* READING TEXT
The Georgia Ports Authority is responsible for regulating and managing the State's two inland ports and two deep-water seaports, including the Port of Savannah. The port authority facilitates global trade by operating modern terminals and serving the needs of international business. The Georgia Ports Authority is tasked with developing, maintaining, and operating the State's inland river and ocean ports; fostering international trade and new industries; promoting Georgia's natural, agricultural, and industrial resources; and maintaining the environment.
Established in 1945 by act of the Georgia legislature, the ports authority's headquarters are located in the Port of Savannah, Georgia's flagship port, which handles most of the State's ocean-going trade. The other seaport is the Port of Brunswick, and the two inland river ports are Port Bainbridge and Port Columbus. In 2007, the port authority bought 175 acres of land to develop future terminals on Hutchinson Island.
In 2011, the Port of Savannah handled over 26.1 million tons of cargo, including more than 22.2 million tons of containerized cargo in almost 3.0 million TEUs. Of the 2.9 million TEUs handled by the Port of Savannah in 2011, 1.6 million TEUs were exports and 1.3 million were imports. The Port of Savannah also handled nearly 1.6 million tons of bulk cargo and over 2.3 million tons of breakbulk cargo. Two major terminals serve the Port of Savannah. The Port of Savannah hosted a total of 2371 vessels in 2011, with 2091 vessels visiting the Garden City Terminal and 280 vessels going to the Ocean Terminal.
The 2.9 million TEUs handled by the Port of Savannah in 2011 included almost 2.3 million full TEUs, including 1.1 million TEUs of imports and 1.2 million TEUs of exports. Within this number, miscellaneous cargoes in the Port of Savannah accounted for 429.7 thousand TEUs. Other leading cargoes included food (229.1 thousand TEUs); retail consumer goods (201.8 thousand TEUs); machinery, appliances, and electronics (197.8 thousand TEUs); automotive goods (170.7 thousand TEUs); and wood pulp (165.4 thousand TEUs). The Port of Savannah also handled containerized cargoes of furniture; paper and paperboard; chemicals, and hardware and housewares.
"Other" containerized cargoes of 212.8 thousand TEUs dominated imports arriving at the Port of Savannah. The other major import cargoes included furniture (146.6 thousand TEUs); retail consumer goods (135.3 thousand TEUs); machinery, appliances, and electronics (115.7 thousand TEUs); and hardware and housewares (102.3 thousand TEUs). The Port of Savannah handled more than 1.2 million tons of exported containerized cargoes. In addition to "other" exported cargoes (216.9 thousand TEUs), the Port of Savannah handled exports of wood pulp (165.4 thousand TEUs), food (152.0 thousand TEUs), and paper and paperboard (145.4 thousand TEUs). Other containerized exports in the Port of Savannah in 2011 included clay; machinery, appliances, and electronics; automotive cargoes, chemicals, retail consumer goods, fabrics including raw cotton, and resins and rubber.

* SET OF TASKS
• 1. Update the part of the Georgia ports text that opens with the words containing "Established in 1945" and closes with "on Hutchinson Island.", replacing "flagship port" with "principal port".
• 2. According to the Georgia ports text, is each statement true? Answer yes or no, and quote the words that decide it. (a) The Georgia legislature established the ports authority in 1945. (b) In 2011, more vessels went to the Ocean Terminal than to the Garden City Terminal. (c) The Port of Savannah exported 165.4 thousand TEUs of wood pulp.
The listing that comes next is separate material, unrelated to the Georgia ports text.

* RECORDS SHOWN
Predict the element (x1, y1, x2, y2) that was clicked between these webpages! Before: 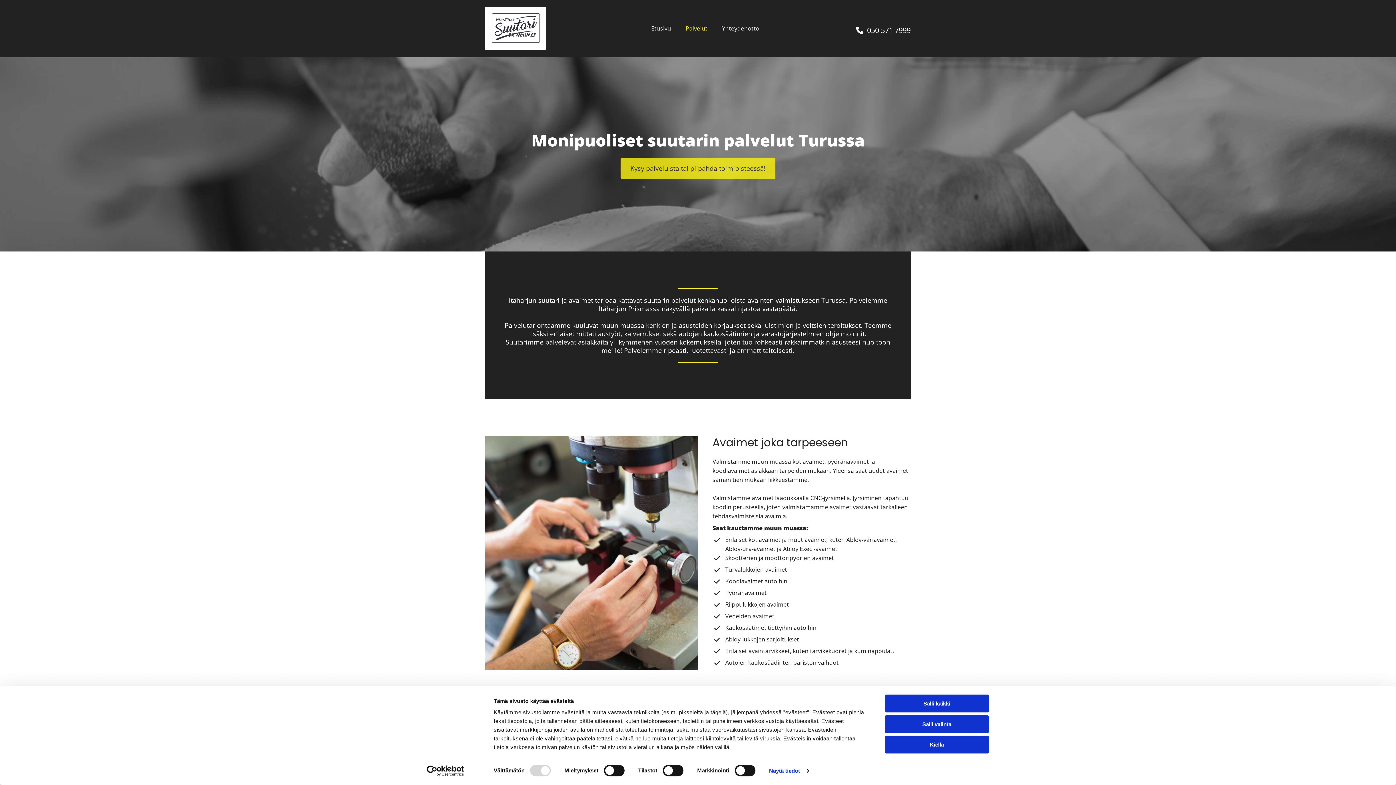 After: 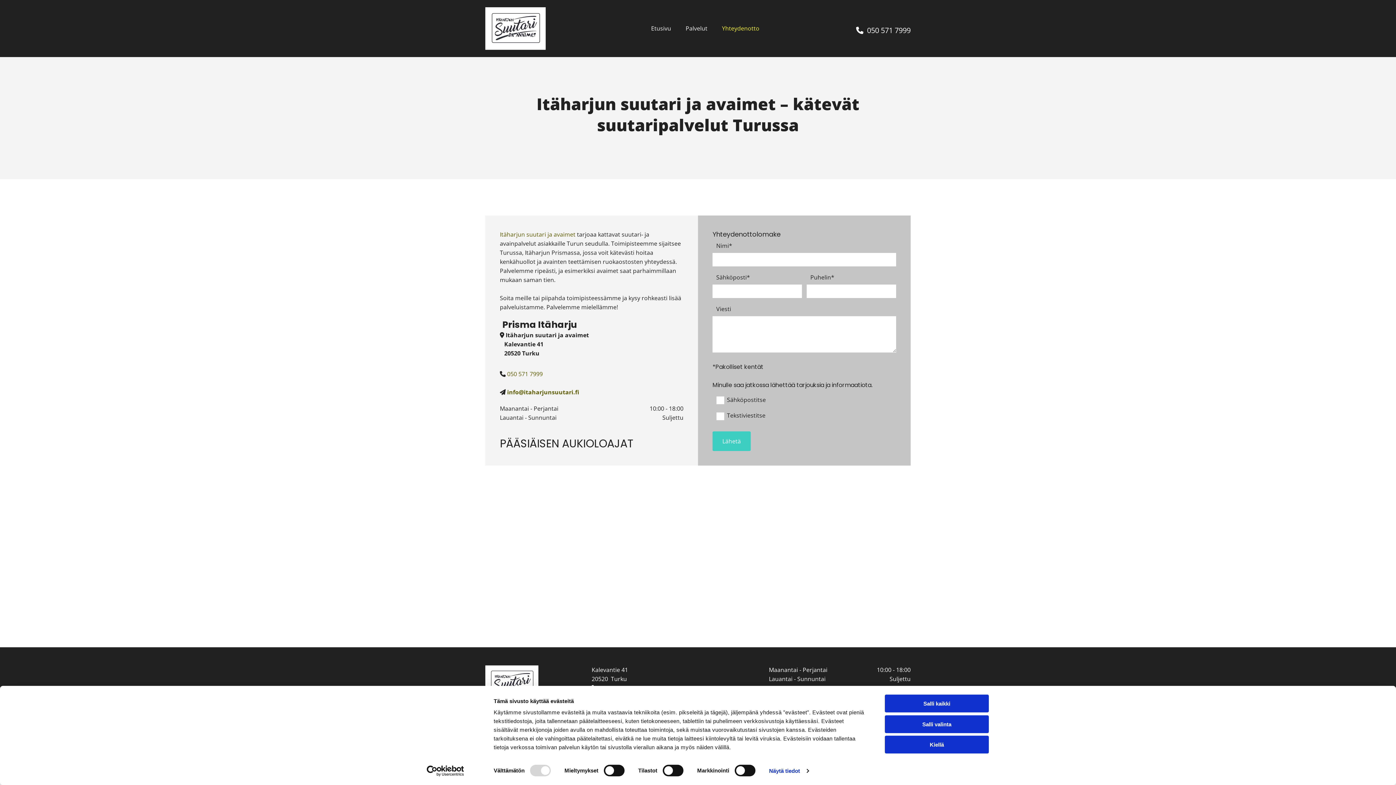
==
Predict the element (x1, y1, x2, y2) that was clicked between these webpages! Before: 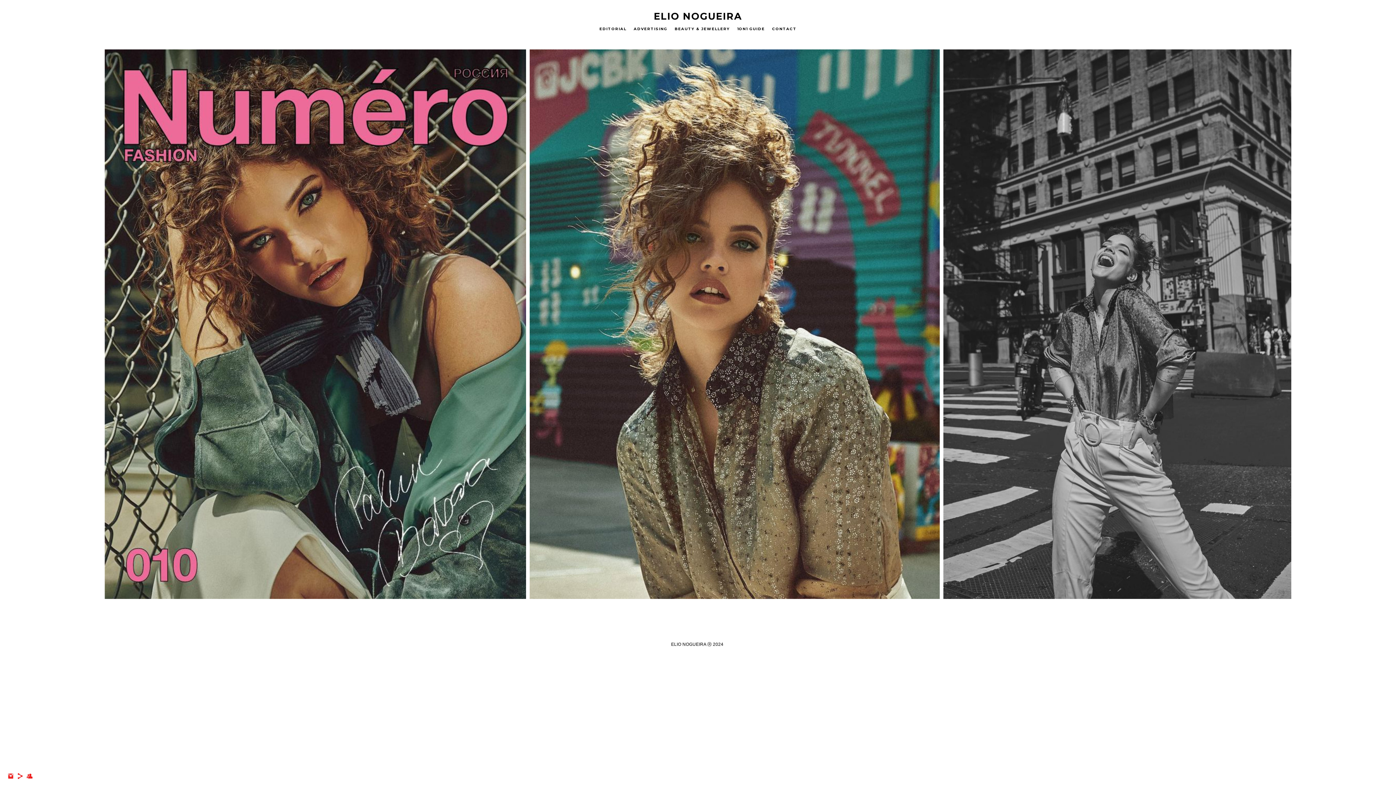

* RESPONSES PER TASK
• 1.
Established in 1945 by act of the Georgia legislature, the ports authority's headquarters are located in the Port of Savannah, Georgia's principal port, which handles most of the State's ocean-going trade. The other seaport is the Port of Brunswick, and the two inland river ports are Port Bainbridge and Port Columbus. In 2007, the port authority bought 175 acres of land to develop future terminals on Hutchinson Island.

• 2.
(a) Yes: "Established in 1945 by act of the Georgia legislature"
(b) No: "with 2091 vessels visiting the Garden City Terminal and 280 vessels going to the Ocean Terminal"
(c) Yes: "the Port of Savannah handled exports of wood pulp (165.4 thousand TEUs)"